Zero-downtime firmware updates for critical machinery using Greengrass staged rollout

We deployed a zero-downtime firmware update system for critical manufacturing machinery using AWS IoT Greengrass v2 staged rollout capabilities. Our production lines can’t tolerate unexpected downtime, so firmware updates required a robust validation process.

The solution implements staged firmware rollout with automated health checks at each stage. We start with a canary deployment to 5% of devices, validate operational metrics for 24 hours, then expand to 25%, 50%, and finally 100% of the fleet. If health checks fail at any stage, the system automatically rolls back to the previous firmware version. This approach eliminated production disruptions from bad firmware while enabling continuous improvement of edge capabilities.
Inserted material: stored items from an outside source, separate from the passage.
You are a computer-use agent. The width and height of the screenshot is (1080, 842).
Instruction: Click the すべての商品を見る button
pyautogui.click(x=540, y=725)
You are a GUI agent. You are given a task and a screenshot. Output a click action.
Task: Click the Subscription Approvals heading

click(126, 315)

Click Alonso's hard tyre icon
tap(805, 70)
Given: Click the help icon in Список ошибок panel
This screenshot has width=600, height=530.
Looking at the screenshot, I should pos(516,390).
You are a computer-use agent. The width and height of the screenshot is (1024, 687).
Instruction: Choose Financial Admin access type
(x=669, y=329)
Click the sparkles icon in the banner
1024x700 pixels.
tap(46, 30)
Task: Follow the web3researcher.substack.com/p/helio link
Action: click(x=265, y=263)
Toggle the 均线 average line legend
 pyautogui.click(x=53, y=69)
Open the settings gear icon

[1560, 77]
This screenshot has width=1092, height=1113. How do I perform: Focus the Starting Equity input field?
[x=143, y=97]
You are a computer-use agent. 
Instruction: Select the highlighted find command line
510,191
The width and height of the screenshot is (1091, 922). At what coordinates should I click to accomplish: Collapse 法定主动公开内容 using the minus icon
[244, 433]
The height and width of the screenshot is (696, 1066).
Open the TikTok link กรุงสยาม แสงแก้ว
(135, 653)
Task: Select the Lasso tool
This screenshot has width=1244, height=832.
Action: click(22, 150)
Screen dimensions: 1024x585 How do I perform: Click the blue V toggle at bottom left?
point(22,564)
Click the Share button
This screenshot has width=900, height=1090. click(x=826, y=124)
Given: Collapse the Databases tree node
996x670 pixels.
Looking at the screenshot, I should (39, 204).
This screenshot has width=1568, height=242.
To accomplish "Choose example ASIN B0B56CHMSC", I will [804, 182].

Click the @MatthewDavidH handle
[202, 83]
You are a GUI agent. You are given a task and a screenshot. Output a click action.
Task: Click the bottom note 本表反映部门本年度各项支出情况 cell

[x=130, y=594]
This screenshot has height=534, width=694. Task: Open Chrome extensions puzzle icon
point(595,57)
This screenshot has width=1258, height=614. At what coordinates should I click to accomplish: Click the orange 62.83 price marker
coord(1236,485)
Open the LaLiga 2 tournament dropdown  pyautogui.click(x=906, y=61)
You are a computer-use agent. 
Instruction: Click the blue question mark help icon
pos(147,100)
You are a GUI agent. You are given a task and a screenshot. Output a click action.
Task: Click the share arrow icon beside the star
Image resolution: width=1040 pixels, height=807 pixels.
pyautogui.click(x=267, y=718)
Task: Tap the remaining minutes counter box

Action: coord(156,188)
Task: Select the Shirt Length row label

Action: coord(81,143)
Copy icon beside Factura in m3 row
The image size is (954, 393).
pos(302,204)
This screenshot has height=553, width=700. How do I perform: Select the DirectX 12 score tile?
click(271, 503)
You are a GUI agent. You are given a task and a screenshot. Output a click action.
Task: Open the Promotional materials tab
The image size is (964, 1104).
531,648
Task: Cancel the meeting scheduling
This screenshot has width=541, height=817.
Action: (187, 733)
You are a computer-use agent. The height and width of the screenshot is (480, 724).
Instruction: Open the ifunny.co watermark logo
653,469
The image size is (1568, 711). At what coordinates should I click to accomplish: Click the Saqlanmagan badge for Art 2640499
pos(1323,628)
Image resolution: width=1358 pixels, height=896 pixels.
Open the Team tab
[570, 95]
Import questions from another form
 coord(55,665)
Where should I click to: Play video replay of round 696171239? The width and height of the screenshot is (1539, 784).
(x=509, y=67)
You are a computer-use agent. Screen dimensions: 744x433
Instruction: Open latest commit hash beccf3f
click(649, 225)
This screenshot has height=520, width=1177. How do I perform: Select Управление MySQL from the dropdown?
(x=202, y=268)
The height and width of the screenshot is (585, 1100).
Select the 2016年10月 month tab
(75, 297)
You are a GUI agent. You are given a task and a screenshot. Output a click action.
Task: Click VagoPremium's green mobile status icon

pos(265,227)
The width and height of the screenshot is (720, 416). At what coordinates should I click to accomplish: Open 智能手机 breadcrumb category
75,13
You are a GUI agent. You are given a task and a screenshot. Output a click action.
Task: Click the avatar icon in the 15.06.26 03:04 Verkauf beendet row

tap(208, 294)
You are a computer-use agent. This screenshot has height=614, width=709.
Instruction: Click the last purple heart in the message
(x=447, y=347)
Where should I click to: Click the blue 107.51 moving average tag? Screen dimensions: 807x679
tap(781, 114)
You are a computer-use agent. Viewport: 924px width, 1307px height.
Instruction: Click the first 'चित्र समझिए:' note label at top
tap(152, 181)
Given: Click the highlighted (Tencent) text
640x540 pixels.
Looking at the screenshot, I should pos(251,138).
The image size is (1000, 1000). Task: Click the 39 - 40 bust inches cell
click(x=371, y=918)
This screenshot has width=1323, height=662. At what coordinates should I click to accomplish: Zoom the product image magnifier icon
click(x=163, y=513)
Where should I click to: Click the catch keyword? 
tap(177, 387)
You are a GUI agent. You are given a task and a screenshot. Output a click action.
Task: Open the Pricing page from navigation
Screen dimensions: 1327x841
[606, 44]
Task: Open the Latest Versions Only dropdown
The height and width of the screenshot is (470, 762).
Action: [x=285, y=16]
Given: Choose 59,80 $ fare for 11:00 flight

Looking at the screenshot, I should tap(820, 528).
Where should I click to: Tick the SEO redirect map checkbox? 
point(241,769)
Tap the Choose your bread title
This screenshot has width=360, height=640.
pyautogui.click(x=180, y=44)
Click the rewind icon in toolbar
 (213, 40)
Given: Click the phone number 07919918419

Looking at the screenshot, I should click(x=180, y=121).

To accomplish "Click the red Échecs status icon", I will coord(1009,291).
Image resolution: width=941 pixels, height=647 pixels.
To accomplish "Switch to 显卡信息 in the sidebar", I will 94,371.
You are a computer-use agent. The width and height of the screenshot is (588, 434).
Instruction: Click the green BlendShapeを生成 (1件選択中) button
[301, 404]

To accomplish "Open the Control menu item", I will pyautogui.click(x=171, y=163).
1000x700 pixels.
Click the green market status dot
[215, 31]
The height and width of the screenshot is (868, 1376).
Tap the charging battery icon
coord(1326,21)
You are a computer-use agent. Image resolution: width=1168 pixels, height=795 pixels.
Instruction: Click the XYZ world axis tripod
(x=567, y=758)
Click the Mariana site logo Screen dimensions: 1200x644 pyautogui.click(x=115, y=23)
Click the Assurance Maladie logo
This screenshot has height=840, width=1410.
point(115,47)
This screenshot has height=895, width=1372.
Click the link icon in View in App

Our zero-downtime firmware update system has been operational for 14 months, handling 23 firmware releases across 340 edge devices with zero production incidents. Here’s the architecture:

Staged Firmware Rollout: We use AWS IoT Greengrass v2 deployment configurations with thing groups to control rollout stages. Devices are organized into deployment groups: canary (5%, 17 devices), early (20%, 68 devices), and production (75%, 255 devices). Each stage has a separate thing group in IoT Core.

The deployment process starts with canary group. We use Greengrass continuous deployments with a 24-hour monitoring window. The deployment includes the new firmware component plus a health monitoring component that runs in parallel. If canary succeeds, EventBridge triggers a Lambda that promotes the deployment to early group, waits another 24 hours, then promotes to production.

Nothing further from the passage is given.